The native of Berlin, Germany was more familiar with the Bundesliga than the Big 12 when he came to Mercersburg Academy in Pennsylvania to play American football, so he certainly wasn't up to speed on conference moves and their importance.
"Coming here I didn't know anything about any conference," he said. "During my time at high school I learned a little more about conferences and how they worked, so I figured out what teams played in what conferences When I committed to West Virginia I learned they were in the Big East, but now that we're going to the Big 12, that's a big jump. I think we're motivated and excited.
"All of us understand the level of competition is definitely going to be increasing going to the Big 12. We are preparing hard this summer, and we're looking forward to it now. We know it's going to be much tougher and a big challenge, but we're willing to take that on."

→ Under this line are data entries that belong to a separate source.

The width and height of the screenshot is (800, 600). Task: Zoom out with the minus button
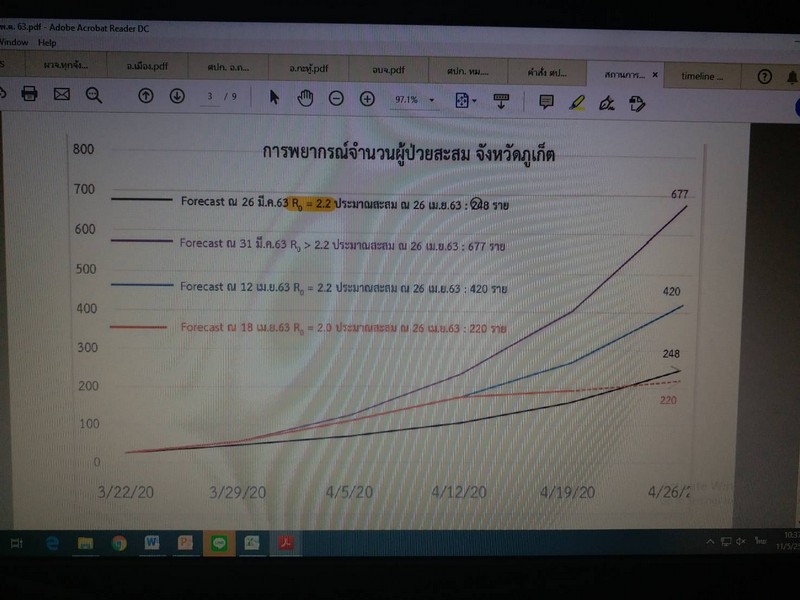[x=337, y=98]
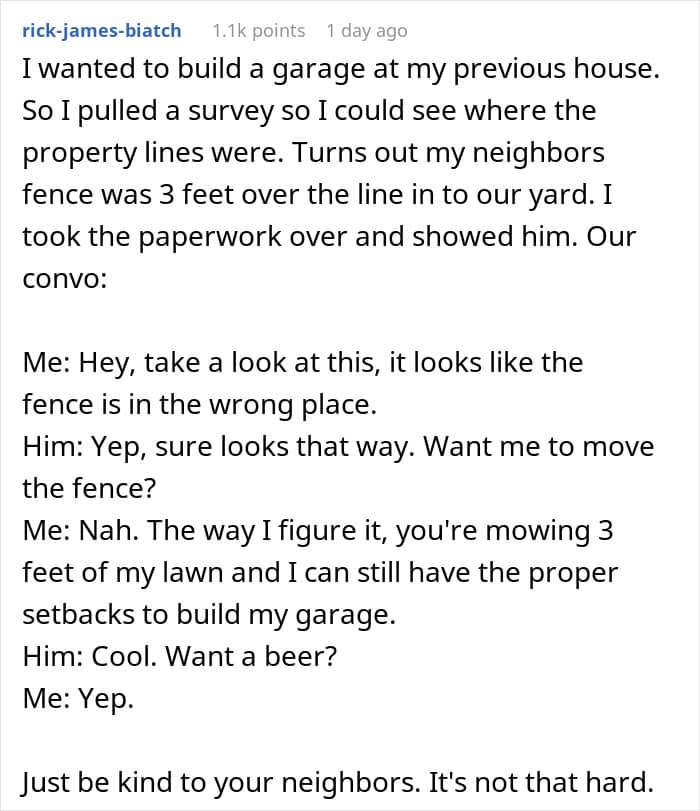Click the line starting 'fence was 3 feet over'
The image size is (700, 811).
317,196
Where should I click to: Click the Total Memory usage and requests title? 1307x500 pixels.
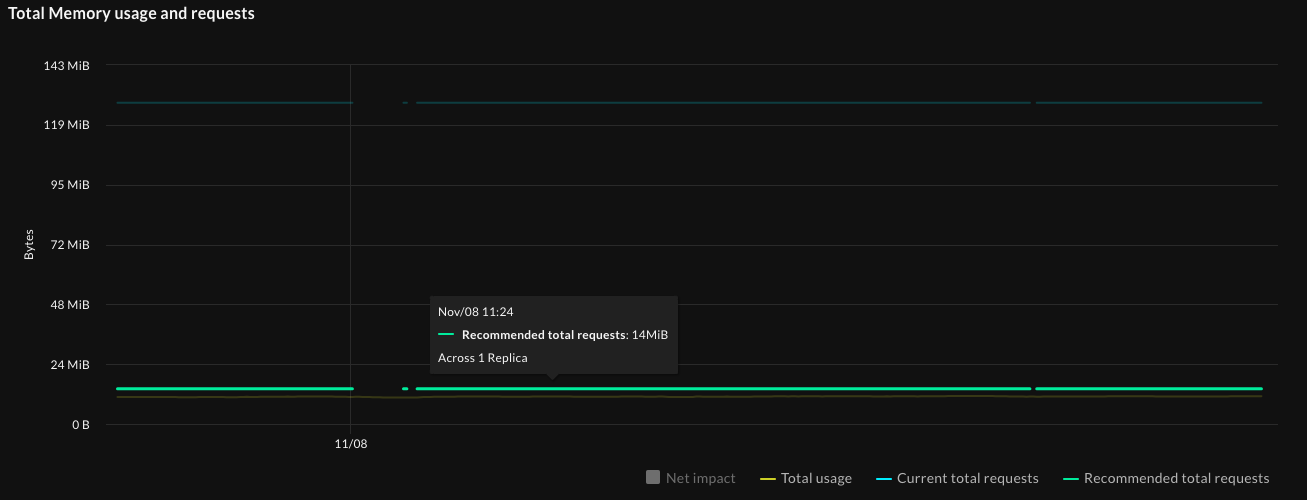(x=131, y=14)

Feigt now considers himself reasonably up to speed on conference comings and goings, but there wasn't much he could compare it to in terms of major sports in Germany. Not surprisingly, soccer was a sport he followed growing up, but affiliations of teams are done much differently in that sport.
"With soccer everything is pretty much based on countries, so that's sort of comparable to a conference, but no one is going to be leaving their country for another country," he said with a laugh. "Each year you could move up or down if you have a certain record, so that's the only thing that would be comparable to changing."
Feigt is still adjusting to a major move of his own, one which parallels, on a personal level, the challenge of West Virginia's move to an elite league. He's beginning his second year as an offensive lineman under assistant coach Bill Bedenbaugh.
"Coach Bedenbaugh is different that (former defensive line coach Bill) Kirelawich. The difference is mostly verbal, you might say. Coach Bedenbaugh was a lot more patient with us when we first came in. We didn't have a whole lot of time to get this system down before the season started, so I would say this season he explained stuff more in detail He took more time to explain it to us. That was a big difference for me just coming over to the offensive line. It gave me the chance to address things I needed to improve."
The league switch, combined with the need to combat greater speed in the Big 12, has lead to some changes this summer as well. In addition to the publicized shadowboxing drills, Feigt sees a trend toward other work with one goal in mind – improvement of quickness. More mobility drills, extra footwork practice and more during summer workouts are all pointed in that same direction. And it's one that Feigt, who now has the conference thing straightened out, sees being achieved.